American Indian biographies and the pre-1898 US empire — Australian Historical Association annual conference hosted by The Australian National University

American Indian biographies and the pre-1898 US empire (197)

Elspeth Martini

This paper discusses how biographies of American Indian leaders, situated within their own political cultures, provide a potential method for narrating histories of US-American Indian relations that work to explicitly reinscribe the indigenous sovereignty that the US settler state purported to subordinate. It illustrates this by focusing on the lives of Nawkaw Caramani and Hootschope, two men who led the Ho-Chunk (Winnebago) nation at a time when their territory and sovereignty faced severe threats from US imperial agents.
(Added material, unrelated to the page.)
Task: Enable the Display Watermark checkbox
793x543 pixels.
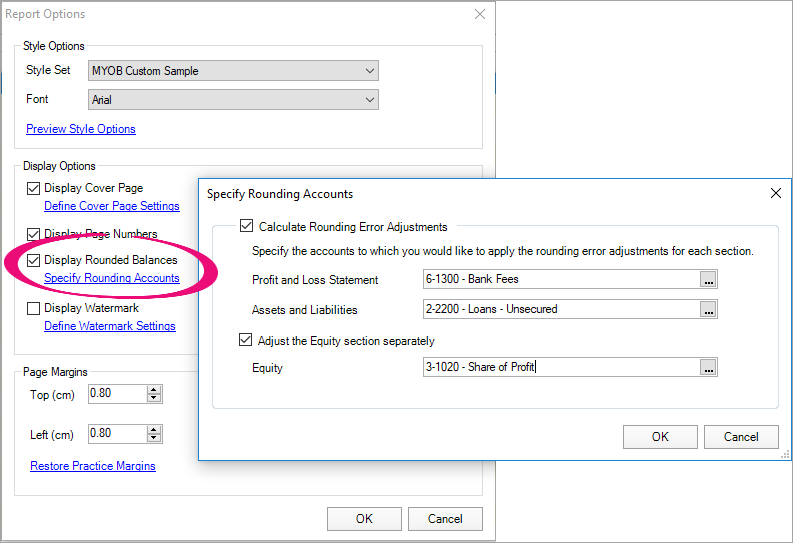Action: [34, 308]
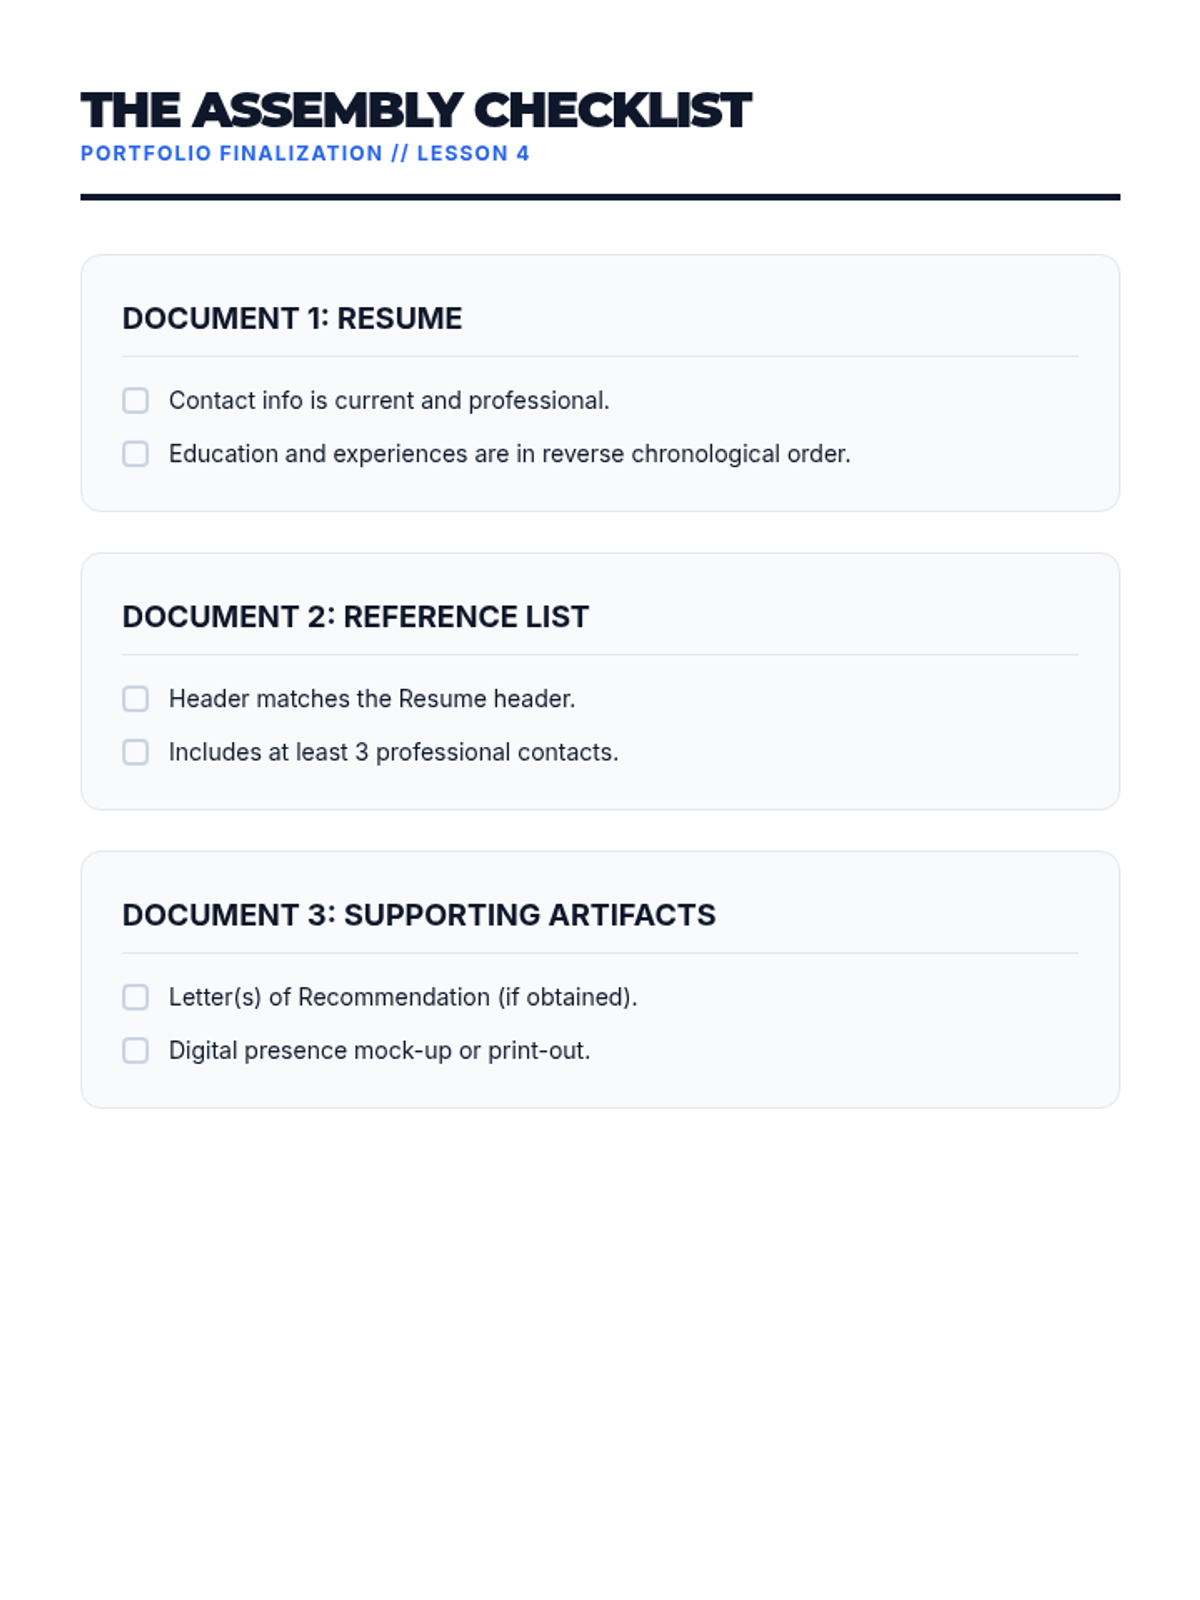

In lives that spanned the decades of the late eighteenth and early nineteenth centuries, Caramani and Hootschope participated in many of the well-known events of Great Lakes history, such as the Revolutionary War, the War of 1812, and various treaty councils with the US. But it is the way they negotiated the lesser-known conflicts and controversies that shed more light on how the Ho Chunks shored-up their sovereignty in the face of US aggression. Indeed, this paper argues that focusing in on the details of Caramani and Hootschope’s lives provides a method for illuminating – in ways rarely explicitly done in histories of indigenous nations – the governmental mechanisms of a fully sovereign nation as they faced an aggressive imperial power.